- [SHORT TASK 1] In the records, rewrite the lines from the line with "Viewport: 1000px width, 555px height." up to and including the line with "Collapse sidebar with hamburger menu icon", changing "sidebar" to "side panel" and leaving everything else unchanged.

- [EXTRACT PROVIDED]
▼

From 1d4chan

King Arthur Pendragon is an RPG in which players take the role of knights taking part in quests, tournaments and pining after courtiers in, well, King Arthur's England. Written by Greg Stafford and published by Chaosium, it has gone through a number of editions (notable skipping a second edition since Stafford wasn't overly fond of what he was seeing so he scrapped it and went straight to a third edition). It has passed through the hands of a couple different companies, first Green Knight Publishing then White Wolf then to Nocturnal Media. Chaosium, though, got it back in 2018 and got Stafford back just before he died to make the 5.2 edition.

After it was published in 1985, Pendragon won several industry awards, and reviewers highly recommended it; in following years, it was included in numerous "Best of" industry lists.

Pendragon has been lauded by pretty much everyone and has gotten as many awards as one of those Communist Russian generals have medals pinned to their chest (namely, A LOT). It's often considered one of the best RPGs out there but with a major caveat - the system is built to help facilitate a retelling of the Arthurian legends so a lot of things cannot be changed by the characters. Arthur will always become king, Guinevere will always fall in love with Lancelot, Galahad will always find the Holy Grail, and the Saxons will always be assholes.


The characters will have a large number of statistics, the core of which being their personality traits which are a set of thirteen opposing traits for things like Modest/Proud and Temperate/Indulgent. Each pair of traits will have 20 points allocated between them, almost all of them being determined by your character's culture and faith.

Then you have passions, things that drive your character such as "love for king," "love for family" and "seriously, fuck those Saxons. Next one I see I'll bash their fucking face in, I swear on me mum I will!"

You also have skills which range from the typical fighting skills like swordsmanship to more niche things like playing the lyre.

You also can have magic if you have the right supplements and you can alter your culture and faith as well so you could be from Aquitaine (Southern France), Byzantine (Eastern Roman Empire successor state based modern in Greece and Turkey) and Zazamanc (basically North African Berber). There are also rules for playing a Lady of the Court (if you're not keen on playing a knight or you don't have a male heir, more on that in a moment) or even having faerie blood in you (which is not as fun as it sounds since fucking church bells can really screw with your character).

Each game session covers one in-game year (though sometimes you may need to do two sessions to cover that one year if you're on a particularly harrowing quest but need to stop for the night or something). The total number of sessions before the campaign is complete is about 90-100 sessions, so well over one year typically of IRL gaming. At the end of each session is the Winter Phase where your characters wine and dine with other knights and nobles, set up alliances and agreements, tend to your holdings, get married and have kids. Because of the length of time it's expected for the game to go, you're supposed to build a line of heirs to pick up and carry on the family legacy. It's fully possible to play a pagan knight under King Uther who dies, his Catholic son then taking up the family arms to try and carve out their own petty demesne before bending the knee to King Arthur, their daughter then going off to Camelot to rub shoulders with the ladies-in-waiting at court only to fall in love and marry a faerie knight and have their son become a Knight of the Round Table who goes questing with Galahad for the Holy Grail only to later see King Arthur ushered off to Avalon. That's just one path, but all sorts of crazy shit can crop that can make all that change.

▲

- [STORED RECORDS]
▼

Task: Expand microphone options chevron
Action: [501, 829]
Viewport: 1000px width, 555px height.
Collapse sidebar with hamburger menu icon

▲
▼

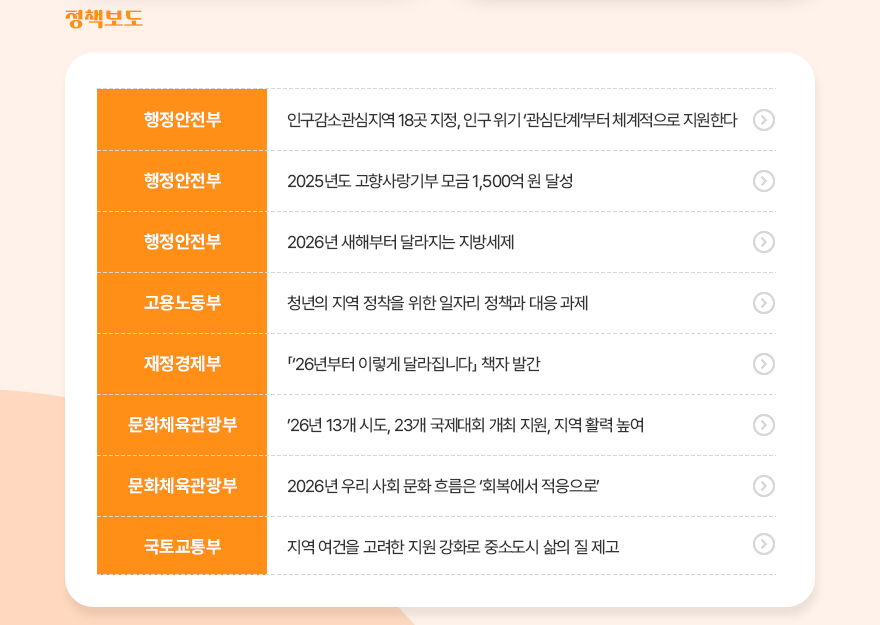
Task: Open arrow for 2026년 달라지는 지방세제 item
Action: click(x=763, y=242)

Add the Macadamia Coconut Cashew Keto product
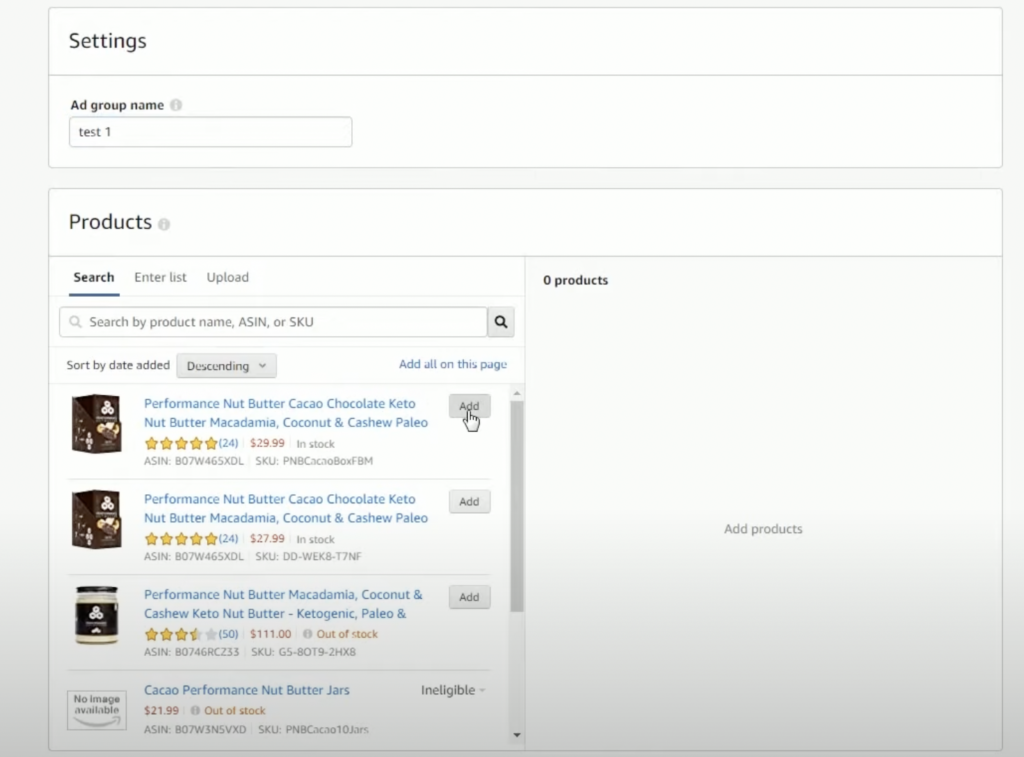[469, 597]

▲

- [SHORT TASK 2] Write out the passage of the King Arthur Pendragon text from "King Arthur Pendragon" up to and including "the 5.2 edition.".

- [FINISHED ANSWER 1]
Viewport: 1000px width, 555px height.
Collapse side panel with hamburger menu icon

- [FINISHED ANSWER 2]
King Arthur Pendragon is an RPG in which players take the role of knights taking part in quests, tournaments and pining after courtiers in, well, King Arthur's England. Written by Greg Stafford and published by Chaosium, it has gone through a number of editions (notable skipping a second edition since Stafford wasn't overly fond of what he was seeing so he scrapped it and went straight to a third edition). It has passed through the hands of a couple different companies, first Green Knight Publishing then White Wolf then to Nocturnal Media. Chaosium, though, got it back in 2018 and got Stafford back just before he died to make the 5.2 edition.